Infinium Methylation Assay

DNA methylation plays a critical role in the regulation of gene expression and is known to be an essential mechanism for guiding normal cellular development and maintaining tissue identities. Numerous studies have implicated aberrant methylation in the etiology of many human diseases including cancer. Illumina’s Infinium Methylation Assay provides quantitative methylation measurement at the single-CpG-site level, offering the highest resolution for understanding epigenetic changes.

HumanMethylation450 BeadChip

The HumanMethylation450 BeadChip array offers a unique combination of comprehensive, expert-selected coverage, including 99% of RefSeq genes, 96% of CpG islands, and other content categories selected by methylation experts, making it ideal for epigenome-wide association studies (EWAS).

Powerful Infinium Chemistry

The Infinium Methylation Assay detects cytosine methylation at CpG islands based on highly multiplexed genotyping of bisulfite-converted genomic DNA (gDNA). Upon treatment with bisulfite, unmethylated cytosine bases are converted to uracil, while methylated cytosine bases remain unchanged.

The assay interrogates these chemically differentiated loci using two site-specific probes, one designed for the methylated locus (M bead type) and another for the unmethylated locus (U bead type).

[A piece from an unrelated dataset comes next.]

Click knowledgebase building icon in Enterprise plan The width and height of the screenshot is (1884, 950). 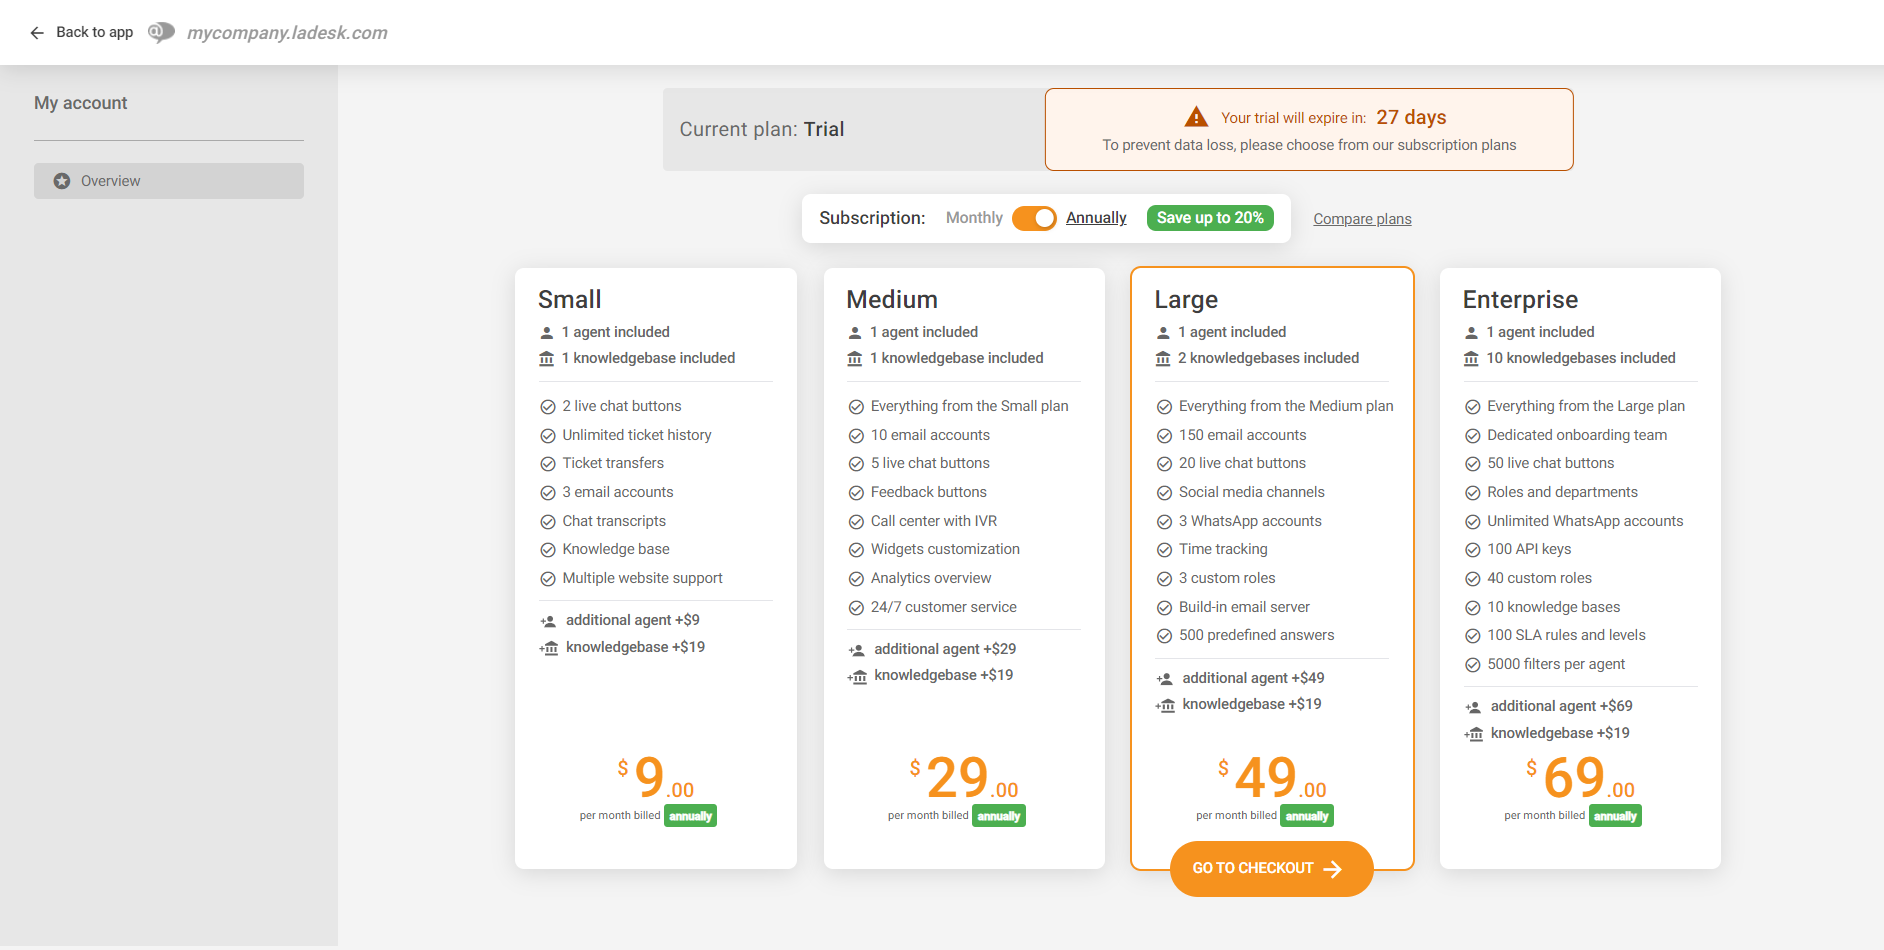tap(1471, 359)
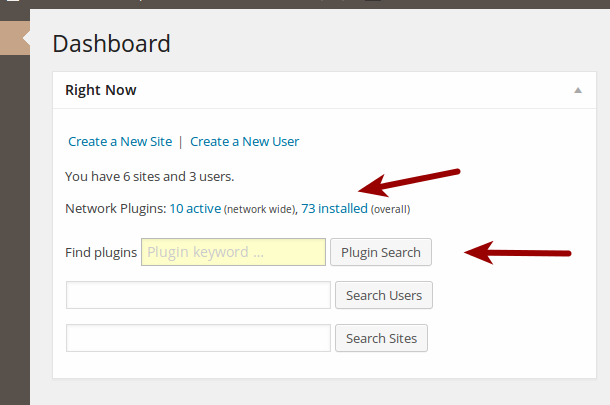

Single-base extension of the probes incorporates a labeled ddNTP, which is subsequently stained with a fluorescence reagent. The level of methylation for the interrogated locus can be determined by calculating the ratio of the fluorescent signals from the methylated vs unmethylated sites.

The Infinium Methylation Assay is compatible with the HiScan and iScan microarray imaging systems.

Infinium methylation assay


The Infinium Methylation Assay uses two different bead types to detect CpG methylation. The U bead type matches the unmethylated CpG site; the M bead type matches the methylated site. In the top figure, the unmethylated CpG target site matches with the U probe, enabling single-base extension and detection. It has a single-base mismatch to the M probe, which inhibits extension. If the CpG locus of interest is methylated (bottom figure), the reverse occurs.